• DIRECTIONS
The records that follow should be retyped word for word.

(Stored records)
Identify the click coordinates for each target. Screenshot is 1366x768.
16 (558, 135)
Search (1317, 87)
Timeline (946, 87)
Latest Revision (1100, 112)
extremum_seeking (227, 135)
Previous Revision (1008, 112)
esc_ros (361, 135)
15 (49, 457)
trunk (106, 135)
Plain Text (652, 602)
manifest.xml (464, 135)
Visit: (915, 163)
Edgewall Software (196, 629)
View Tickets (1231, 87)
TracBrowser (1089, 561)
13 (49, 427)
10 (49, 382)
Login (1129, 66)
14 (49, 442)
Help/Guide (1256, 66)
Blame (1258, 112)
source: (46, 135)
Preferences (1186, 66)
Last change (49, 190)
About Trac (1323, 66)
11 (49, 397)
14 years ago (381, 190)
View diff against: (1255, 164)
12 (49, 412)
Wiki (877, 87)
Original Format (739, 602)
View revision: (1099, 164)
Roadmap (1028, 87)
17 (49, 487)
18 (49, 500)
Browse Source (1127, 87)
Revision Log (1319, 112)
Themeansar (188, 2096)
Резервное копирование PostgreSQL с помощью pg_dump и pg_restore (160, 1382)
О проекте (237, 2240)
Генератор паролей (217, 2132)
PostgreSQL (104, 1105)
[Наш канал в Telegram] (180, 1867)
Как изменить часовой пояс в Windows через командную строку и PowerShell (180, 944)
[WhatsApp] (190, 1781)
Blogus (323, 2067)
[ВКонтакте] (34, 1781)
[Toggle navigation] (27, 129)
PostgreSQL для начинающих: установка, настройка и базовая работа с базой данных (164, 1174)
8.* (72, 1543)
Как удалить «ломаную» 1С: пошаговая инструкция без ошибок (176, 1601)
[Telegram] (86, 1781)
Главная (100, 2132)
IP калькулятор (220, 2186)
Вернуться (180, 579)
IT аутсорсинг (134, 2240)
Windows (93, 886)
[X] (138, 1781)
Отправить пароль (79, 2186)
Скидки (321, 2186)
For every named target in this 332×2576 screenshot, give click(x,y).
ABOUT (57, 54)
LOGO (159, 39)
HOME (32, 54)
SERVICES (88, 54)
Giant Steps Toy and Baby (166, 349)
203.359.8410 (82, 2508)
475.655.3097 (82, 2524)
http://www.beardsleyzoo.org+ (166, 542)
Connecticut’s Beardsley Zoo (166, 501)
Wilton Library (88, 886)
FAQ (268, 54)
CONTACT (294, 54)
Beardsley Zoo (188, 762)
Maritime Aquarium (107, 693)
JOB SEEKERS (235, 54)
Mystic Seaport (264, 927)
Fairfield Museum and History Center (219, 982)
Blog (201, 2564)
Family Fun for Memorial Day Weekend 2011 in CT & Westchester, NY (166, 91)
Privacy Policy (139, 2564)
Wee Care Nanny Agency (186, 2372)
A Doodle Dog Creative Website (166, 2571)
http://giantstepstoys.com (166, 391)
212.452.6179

• OUTPUT FOR THIS TASK
Identify the click coordinates for each target. Screenshot is 1366x768.
16 (558, 135)
Search (1317, 87)
Timeline (946, 87)
Latest Revision (1100, 112)
extremum_seeking (227, 135)
Previous Revision (1008, 112)
esc_ros (361, 135)
15 (49, 457)
trunk (106, 135)
Plain Text (652, 602)
manifest.xml (464, 135)
Visit: (915, 163)
Edgewall Software (196, 629)
View Tickets (1231, 87)
TracBrowser (1089, 561)
13 (49, 427)
10 (49, 382)
Login (1129, 66)
14 (49, 442)
Help/Guide (1256, 66)
Blame (1258, 112)
source: (46, 135)
Preferences (1186, 66)
Last change (49, 190)
About Trac (1323, 66)
11 (49, 397)
14 years ago (381, 190)
View diff against: (1255, 164)
12 (49, 412)
Wiki (877, 87)
Original Format (739, 602)
View revision: (1099, 164)
Roadmap (1028, 87)
17 (49, 487)
18 (49, 500)
Browse Source (1127, 87)
Revision Log (1319, 112)
Themeansar (188, 2096)
Резервное копирование PostgreSQL с помощью pg_dump и pg_restore (160, 1382)
О проекте (237, 2240)
Генератор паролей (217, 2132)
PostgreSQL (104, 1105)
[Наш канал в Telegram] (180, 1867)
Как изменить часовой пояс в Windows через командную строку и PowerShell (180, 944)
[WhatsApp] (190, 1781)
Blogus (323, 2067)
[ВКонтакте] (34, 1781)
[Toggle navigation] (27, 129)
PostgreSQL для начинающих: установка, настройка и базовая работа с базой данных (164, 1174)
8.* (72, 1543)
Как удалить «ломаную» 1С: пошаговая инструкция без ошибок (176, 1601)
[Telegram] (86, 1781)
Главная (100, 2132)
IP калькулятор (220, 2186)
Вернуться (180, 579)
IT аутсорсинг (134, 2240)
Windows (93, 886)
[X] (138, 1781)
Отправить пароль (79, 2186)
Скидки (321, 2186)
For every named target in this 332×2576 screenshot, give click(x,y).
ABOUT (57, 54)
LOGO (159, 39)
HOME (32, 54)
SERVICES (88, 54)
Giant Steps Toy and Baby (166, 349)
203.359.8410 (82, 2508)
475.655.3097 (82, 2524)
http://www.beardsleyzoo.org+ (166, 542)
Connecticut’s Beardsley Zoo (166, 501)
Wilton Library (88, 886)
FAQ (268, 54)
CONTACT (294, 54)
Beardsley Zoo (188, 762)
Maritime Aquarium (107, 693)
JOB SEEKERS (235, 54)
Mystic Seaport (264, 927)
Fairfield Museum and History Center (219, 982)
Blog (201, 2564)
Family Fun for Memorial Day Weekend 2011 in CT & Westchester, NY (166, 91)
Privacy Policy (139, 2564)
Wee Care Nanny Agency (186, 2372)
A Doodle Dog Creative Website (166, 2571)
http://giantstepstoys.com (166, 391)
212.452.6179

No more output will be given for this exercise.